Rewrite every line of the items below, swapping "sidebar" for "side panel" and changing nothing else. Leave the pictures out of your answer.

* start *

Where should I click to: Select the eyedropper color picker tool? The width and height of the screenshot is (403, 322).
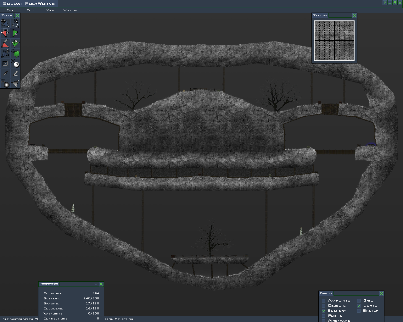tap(5, 73)
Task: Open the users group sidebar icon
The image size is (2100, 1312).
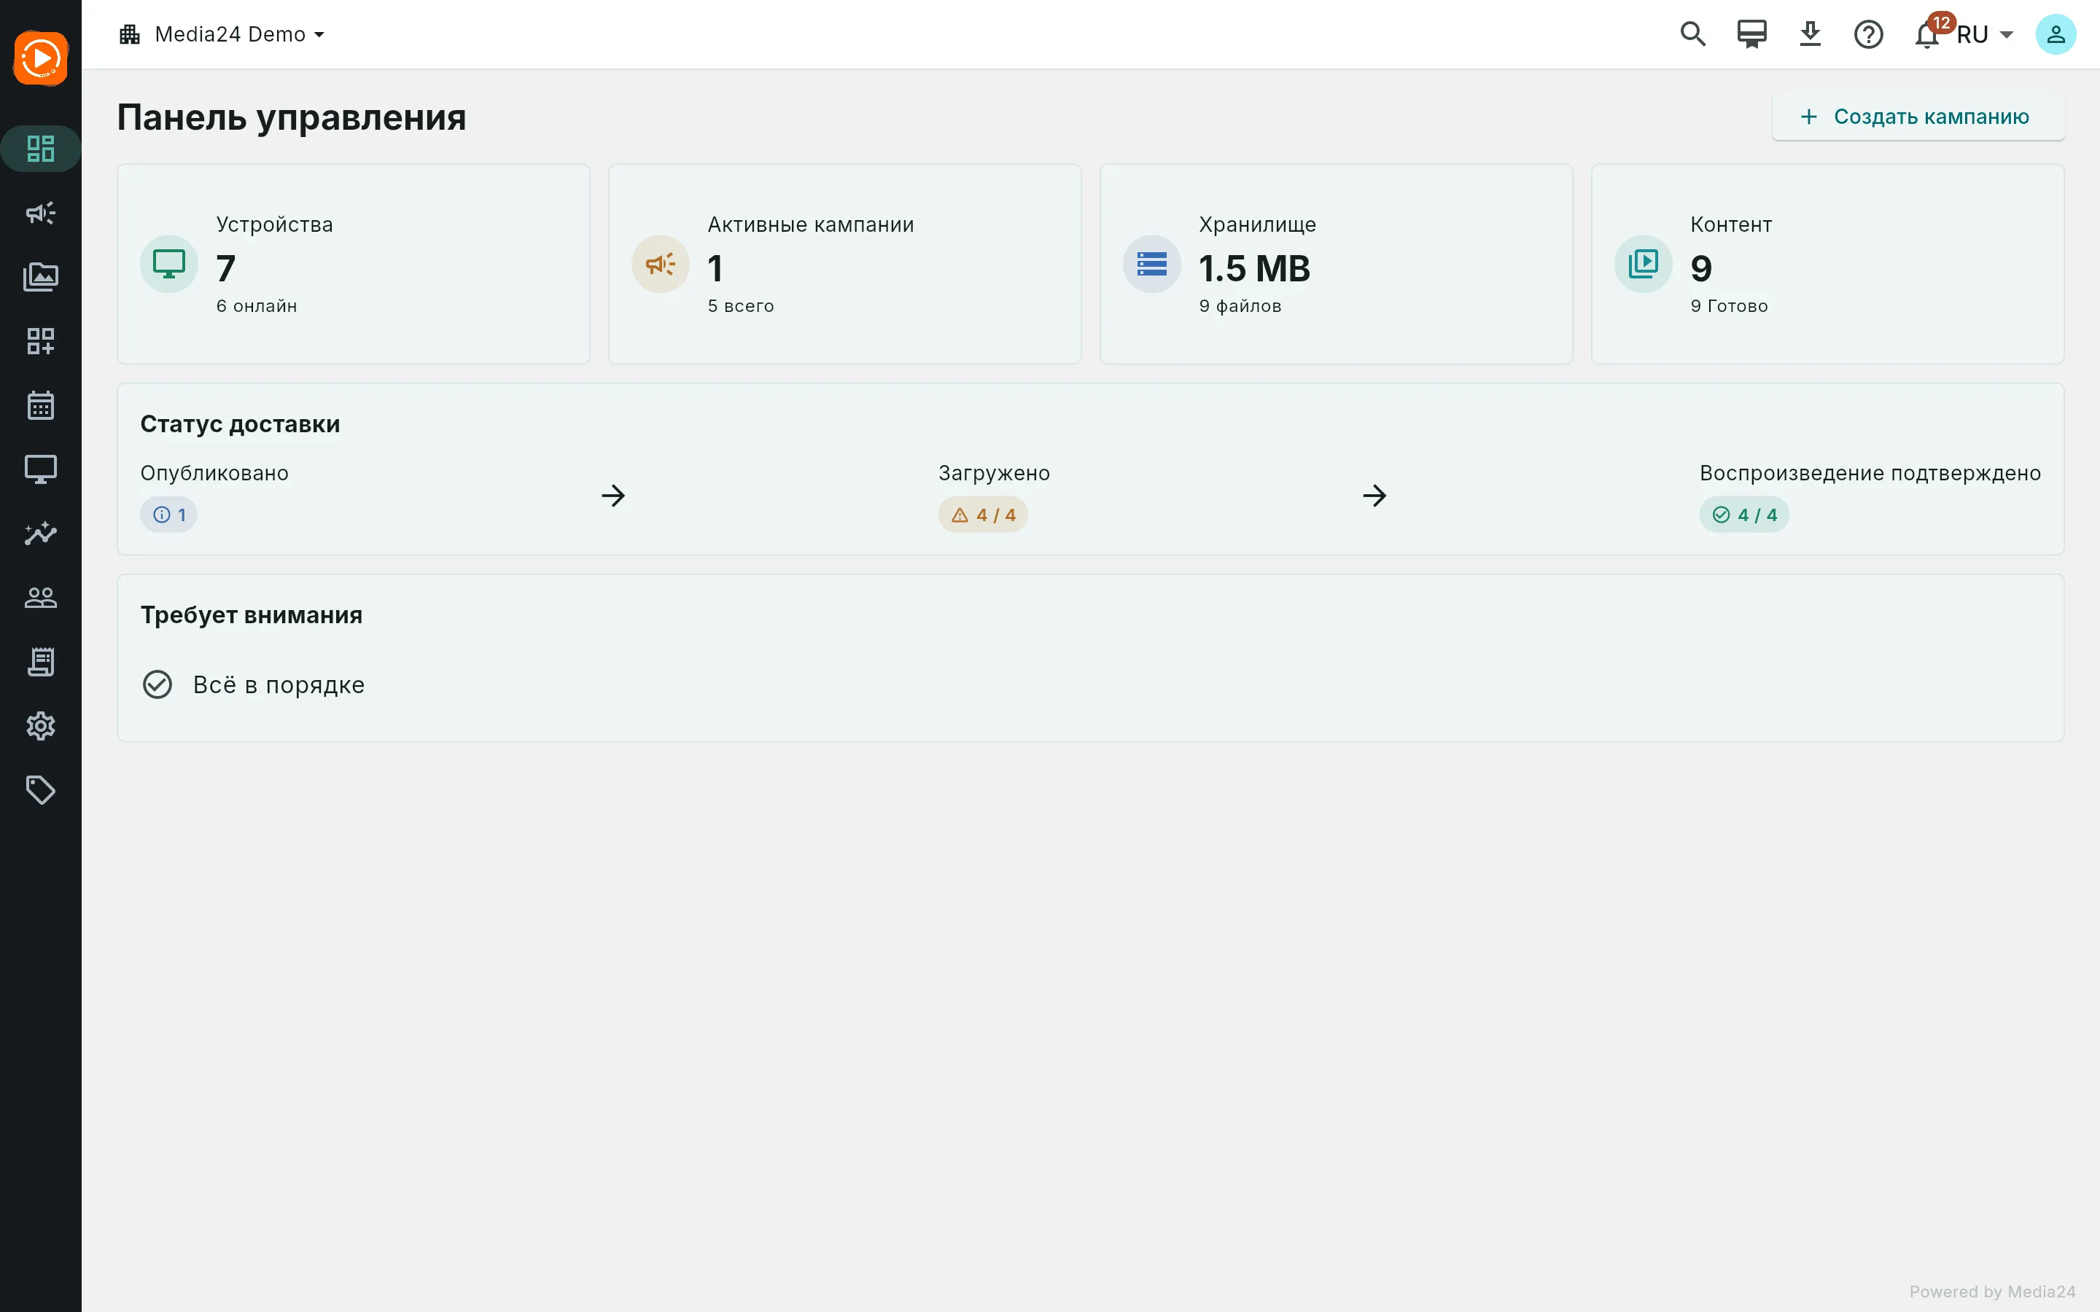Action: (x=41, y=597)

* end *

Exercise result:
Where should I click to: Select the eyedropper color picker tool? The width and height of the screenshot is (403, 322).
tap(5, 73)
Task: Open the users group side panel icon
The image size is (2100, 1312).
Action: (x=41, y=597)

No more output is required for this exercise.